WHAT TO DO: Needed from the entries below: every line that holds the word "товарів".

***** DATA TO USE *****

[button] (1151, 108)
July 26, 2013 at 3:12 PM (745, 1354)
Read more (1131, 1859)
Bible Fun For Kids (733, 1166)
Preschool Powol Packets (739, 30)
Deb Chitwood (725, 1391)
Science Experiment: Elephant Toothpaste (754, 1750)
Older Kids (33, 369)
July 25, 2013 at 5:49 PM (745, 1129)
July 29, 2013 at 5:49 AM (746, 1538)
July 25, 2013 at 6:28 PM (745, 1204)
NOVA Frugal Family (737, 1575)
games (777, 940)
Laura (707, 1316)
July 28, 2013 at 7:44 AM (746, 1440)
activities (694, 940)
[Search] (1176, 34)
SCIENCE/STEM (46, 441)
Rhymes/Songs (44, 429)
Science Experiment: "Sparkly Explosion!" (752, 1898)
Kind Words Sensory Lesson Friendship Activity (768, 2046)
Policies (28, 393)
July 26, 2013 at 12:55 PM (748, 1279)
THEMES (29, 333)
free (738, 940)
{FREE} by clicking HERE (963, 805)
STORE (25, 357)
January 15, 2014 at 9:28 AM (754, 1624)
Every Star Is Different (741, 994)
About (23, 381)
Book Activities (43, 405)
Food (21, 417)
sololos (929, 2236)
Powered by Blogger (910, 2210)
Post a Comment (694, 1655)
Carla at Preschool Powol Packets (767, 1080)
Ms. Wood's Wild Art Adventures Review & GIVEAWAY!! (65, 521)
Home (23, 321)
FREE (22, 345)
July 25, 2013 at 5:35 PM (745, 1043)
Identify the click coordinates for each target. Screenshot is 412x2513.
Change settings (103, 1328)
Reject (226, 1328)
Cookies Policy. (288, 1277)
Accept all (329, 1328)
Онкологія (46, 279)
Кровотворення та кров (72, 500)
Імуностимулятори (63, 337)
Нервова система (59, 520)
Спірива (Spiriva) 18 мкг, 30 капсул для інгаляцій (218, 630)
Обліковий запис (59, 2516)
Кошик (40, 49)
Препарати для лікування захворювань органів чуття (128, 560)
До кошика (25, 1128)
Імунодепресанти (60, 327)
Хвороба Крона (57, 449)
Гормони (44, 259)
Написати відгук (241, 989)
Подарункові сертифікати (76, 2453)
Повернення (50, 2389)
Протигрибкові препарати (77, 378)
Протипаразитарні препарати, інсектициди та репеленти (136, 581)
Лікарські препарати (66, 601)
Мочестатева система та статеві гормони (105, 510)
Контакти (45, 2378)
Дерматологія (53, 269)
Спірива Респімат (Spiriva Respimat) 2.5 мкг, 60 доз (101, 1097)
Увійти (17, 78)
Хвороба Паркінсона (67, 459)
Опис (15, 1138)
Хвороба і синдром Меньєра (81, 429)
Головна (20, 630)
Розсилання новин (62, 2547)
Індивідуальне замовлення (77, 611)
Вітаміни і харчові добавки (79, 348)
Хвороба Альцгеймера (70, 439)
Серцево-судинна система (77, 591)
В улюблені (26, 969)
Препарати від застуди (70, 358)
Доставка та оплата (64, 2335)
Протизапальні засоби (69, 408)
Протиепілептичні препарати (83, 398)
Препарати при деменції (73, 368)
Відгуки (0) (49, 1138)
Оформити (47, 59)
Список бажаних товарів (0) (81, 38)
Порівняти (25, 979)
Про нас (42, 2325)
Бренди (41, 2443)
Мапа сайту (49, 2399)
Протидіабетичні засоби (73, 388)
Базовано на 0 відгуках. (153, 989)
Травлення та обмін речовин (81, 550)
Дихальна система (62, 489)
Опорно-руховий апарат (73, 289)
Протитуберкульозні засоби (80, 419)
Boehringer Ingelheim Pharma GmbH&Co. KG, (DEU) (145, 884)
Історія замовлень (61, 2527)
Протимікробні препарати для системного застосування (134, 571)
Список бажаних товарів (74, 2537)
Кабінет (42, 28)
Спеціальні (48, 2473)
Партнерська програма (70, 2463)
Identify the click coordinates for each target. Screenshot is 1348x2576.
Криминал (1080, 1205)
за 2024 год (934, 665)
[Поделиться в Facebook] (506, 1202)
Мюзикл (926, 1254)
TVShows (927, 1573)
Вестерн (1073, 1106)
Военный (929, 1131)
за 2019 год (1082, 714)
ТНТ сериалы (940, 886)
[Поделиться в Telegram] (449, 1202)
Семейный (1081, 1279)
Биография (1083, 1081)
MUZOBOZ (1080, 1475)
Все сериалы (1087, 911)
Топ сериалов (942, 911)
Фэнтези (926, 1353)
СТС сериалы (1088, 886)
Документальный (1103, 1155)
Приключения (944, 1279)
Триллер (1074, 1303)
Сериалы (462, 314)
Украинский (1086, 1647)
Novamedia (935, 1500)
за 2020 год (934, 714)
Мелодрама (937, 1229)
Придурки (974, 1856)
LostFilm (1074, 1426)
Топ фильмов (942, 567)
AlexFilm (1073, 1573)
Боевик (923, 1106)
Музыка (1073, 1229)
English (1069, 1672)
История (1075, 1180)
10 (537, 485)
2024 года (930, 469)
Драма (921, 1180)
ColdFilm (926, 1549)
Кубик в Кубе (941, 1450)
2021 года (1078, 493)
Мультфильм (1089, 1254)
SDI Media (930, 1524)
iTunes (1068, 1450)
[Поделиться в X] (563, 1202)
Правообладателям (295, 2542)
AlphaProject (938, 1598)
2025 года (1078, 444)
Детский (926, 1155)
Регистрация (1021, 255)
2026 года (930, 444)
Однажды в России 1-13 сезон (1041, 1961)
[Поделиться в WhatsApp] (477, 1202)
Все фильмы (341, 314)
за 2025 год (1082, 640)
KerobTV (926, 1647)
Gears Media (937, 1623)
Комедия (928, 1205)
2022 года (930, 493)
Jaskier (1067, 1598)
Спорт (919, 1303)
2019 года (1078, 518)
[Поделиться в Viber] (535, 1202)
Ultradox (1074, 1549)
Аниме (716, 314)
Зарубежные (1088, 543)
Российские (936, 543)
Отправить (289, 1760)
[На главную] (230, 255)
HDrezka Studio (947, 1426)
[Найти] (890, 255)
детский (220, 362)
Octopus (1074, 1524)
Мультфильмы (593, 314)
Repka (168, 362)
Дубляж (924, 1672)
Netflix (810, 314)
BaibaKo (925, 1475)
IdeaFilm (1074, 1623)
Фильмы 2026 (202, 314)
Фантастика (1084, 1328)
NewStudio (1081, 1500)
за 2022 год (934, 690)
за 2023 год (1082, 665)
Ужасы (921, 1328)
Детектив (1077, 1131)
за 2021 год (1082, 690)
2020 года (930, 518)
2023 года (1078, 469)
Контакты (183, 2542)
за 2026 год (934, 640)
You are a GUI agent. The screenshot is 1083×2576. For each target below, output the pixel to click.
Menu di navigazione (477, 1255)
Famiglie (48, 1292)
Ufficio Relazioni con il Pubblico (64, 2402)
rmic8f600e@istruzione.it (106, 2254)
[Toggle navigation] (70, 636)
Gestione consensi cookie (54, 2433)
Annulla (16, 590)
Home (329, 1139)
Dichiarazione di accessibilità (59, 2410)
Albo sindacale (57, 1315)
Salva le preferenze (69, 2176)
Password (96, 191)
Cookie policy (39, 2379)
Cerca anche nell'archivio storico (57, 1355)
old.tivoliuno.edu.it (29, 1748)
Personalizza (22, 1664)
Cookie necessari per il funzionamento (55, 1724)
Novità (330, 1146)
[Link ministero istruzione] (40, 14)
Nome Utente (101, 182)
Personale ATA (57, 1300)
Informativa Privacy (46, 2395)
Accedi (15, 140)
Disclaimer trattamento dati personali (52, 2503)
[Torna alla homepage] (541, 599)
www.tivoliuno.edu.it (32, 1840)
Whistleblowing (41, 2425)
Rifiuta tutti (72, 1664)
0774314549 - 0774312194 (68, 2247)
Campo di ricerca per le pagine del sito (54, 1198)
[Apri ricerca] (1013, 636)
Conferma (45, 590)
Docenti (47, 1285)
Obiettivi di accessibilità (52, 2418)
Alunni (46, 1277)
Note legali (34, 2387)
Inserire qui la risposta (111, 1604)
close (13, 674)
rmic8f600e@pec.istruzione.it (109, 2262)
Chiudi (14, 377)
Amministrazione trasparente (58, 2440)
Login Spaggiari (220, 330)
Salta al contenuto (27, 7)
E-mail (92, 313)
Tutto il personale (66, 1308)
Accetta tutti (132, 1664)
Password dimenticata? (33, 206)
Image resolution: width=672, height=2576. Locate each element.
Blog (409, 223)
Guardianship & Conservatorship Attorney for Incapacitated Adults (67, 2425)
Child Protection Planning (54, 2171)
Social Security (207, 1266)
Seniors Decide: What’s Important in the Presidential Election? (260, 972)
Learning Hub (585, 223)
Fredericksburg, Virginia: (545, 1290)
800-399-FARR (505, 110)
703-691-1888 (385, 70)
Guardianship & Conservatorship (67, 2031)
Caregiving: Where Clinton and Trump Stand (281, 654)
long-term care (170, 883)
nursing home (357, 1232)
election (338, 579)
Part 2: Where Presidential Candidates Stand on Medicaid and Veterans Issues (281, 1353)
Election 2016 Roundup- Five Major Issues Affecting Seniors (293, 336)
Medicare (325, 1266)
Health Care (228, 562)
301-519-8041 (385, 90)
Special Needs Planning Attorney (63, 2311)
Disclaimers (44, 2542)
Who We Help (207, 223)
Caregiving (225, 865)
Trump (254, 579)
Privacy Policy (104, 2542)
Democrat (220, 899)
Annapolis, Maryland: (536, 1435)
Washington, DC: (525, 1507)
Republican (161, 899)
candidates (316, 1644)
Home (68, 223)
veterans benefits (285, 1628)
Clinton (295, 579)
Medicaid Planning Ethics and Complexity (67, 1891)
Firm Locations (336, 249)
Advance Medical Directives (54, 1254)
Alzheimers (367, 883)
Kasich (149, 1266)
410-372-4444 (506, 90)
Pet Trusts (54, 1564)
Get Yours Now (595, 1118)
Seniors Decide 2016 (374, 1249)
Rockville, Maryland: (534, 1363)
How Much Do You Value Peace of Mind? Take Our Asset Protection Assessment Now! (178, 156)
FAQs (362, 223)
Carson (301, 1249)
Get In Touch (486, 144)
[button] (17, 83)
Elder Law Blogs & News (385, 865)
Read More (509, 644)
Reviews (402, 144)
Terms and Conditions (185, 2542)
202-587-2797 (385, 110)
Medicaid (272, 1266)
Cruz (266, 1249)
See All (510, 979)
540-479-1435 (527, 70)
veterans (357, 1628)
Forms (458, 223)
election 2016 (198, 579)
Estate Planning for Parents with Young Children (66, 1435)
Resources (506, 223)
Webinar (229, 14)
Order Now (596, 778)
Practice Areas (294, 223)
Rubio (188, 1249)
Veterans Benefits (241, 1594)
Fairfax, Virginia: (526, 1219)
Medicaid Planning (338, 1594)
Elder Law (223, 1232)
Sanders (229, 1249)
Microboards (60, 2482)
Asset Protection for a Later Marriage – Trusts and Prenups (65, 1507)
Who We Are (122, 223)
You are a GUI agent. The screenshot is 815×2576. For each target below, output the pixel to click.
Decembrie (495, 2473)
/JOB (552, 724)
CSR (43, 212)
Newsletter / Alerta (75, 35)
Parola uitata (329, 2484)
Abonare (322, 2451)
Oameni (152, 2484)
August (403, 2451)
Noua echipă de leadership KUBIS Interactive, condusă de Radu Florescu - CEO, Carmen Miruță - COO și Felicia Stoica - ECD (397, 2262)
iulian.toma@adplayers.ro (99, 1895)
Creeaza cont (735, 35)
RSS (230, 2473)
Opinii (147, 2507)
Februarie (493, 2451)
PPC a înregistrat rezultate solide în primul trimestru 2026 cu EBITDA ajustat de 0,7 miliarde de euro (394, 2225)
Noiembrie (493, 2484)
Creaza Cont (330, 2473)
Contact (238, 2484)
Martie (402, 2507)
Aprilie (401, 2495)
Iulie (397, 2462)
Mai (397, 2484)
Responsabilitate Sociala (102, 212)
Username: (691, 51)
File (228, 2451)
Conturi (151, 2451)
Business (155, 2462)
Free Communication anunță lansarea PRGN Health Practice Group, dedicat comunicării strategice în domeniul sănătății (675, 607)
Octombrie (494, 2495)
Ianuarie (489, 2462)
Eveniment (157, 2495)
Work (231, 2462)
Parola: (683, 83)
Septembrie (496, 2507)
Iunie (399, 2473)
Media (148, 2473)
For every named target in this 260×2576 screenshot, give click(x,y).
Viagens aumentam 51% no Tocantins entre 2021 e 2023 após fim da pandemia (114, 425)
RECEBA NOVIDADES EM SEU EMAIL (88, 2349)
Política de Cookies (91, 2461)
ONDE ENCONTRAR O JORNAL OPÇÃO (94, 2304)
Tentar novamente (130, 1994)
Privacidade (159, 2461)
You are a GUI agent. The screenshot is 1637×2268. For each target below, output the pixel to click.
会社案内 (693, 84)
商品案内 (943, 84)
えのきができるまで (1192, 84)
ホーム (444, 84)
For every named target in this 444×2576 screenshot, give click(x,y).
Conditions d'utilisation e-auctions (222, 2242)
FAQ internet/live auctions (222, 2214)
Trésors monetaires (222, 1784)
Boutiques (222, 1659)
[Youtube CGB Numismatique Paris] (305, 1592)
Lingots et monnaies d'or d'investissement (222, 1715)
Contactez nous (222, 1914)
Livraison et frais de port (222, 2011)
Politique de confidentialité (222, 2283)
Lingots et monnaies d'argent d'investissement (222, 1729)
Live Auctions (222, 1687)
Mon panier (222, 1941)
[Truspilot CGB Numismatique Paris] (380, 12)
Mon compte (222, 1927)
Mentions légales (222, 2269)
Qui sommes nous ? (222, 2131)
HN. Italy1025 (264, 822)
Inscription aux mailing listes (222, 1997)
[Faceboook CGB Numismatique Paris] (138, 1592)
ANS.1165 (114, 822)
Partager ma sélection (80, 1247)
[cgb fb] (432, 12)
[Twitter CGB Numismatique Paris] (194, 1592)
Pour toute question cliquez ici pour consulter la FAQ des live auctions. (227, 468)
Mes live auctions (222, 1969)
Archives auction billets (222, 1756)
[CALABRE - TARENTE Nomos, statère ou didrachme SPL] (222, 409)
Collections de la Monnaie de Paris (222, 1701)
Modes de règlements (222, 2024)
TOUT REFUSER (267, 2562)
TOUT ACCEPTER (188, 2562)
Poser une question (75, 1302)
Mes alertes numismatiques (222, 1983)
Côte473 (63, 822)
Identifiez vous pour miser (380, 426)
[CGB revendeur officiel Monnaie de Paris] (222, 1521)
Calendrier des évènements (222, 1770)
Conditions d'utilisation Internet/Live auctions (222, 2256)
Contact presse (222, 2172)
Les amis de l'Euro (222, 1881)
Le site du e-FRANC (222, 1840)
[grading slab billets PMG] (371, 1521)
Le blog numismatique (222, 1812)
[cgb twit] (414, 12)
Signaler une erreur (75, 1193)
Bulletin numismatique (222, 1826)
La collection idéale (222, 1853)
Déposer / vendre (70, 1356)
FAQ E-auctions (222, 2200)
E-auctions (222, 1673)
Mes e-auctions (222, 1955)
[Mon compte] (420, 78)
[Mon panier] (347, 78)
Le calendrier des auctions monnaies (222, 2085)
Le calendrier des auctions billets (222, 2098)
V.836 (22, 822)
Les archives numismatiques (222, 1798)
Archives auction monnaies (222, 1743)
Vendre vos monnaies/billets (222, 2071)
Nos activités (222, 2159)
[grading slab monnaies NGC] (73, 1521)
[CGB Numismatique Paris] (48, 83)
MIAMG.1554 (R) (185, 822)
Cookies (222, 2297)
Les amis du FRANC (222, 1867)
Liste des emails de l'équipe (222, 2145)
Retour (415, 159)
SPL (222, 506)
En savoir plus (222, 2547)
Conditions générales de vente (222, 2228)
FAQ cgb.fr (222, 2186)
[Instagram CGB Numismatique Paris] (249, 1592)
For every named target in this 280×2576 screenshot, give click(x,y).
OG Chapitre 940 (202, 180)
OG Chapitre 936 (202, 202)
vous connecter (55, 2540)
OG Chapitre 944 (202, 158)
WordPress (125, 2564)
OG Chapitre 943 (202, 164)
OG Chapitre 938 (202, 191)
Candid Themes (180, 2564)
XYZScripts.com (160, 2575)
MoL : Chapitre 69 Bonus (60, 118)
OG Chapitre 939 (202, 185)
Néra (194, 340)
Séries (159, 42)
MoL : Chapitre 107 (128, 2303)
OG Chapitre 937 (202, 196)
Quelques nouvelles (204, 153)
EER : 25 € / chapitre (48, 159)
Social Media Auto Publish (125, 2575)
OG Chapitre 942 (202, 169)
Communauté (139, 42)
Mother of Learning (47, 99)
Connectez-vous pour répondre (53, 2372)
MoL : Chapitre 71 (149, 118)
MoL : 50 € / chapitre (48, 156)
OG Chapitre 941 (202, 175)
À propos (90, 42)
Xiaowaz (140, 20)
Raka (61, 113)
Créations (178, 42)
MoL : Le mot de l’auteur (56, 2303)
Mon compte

*****

YOUR RESPONSE:
Список бажаних товарів (0) (81, 38)
Список бажаних товарів (74, 2537)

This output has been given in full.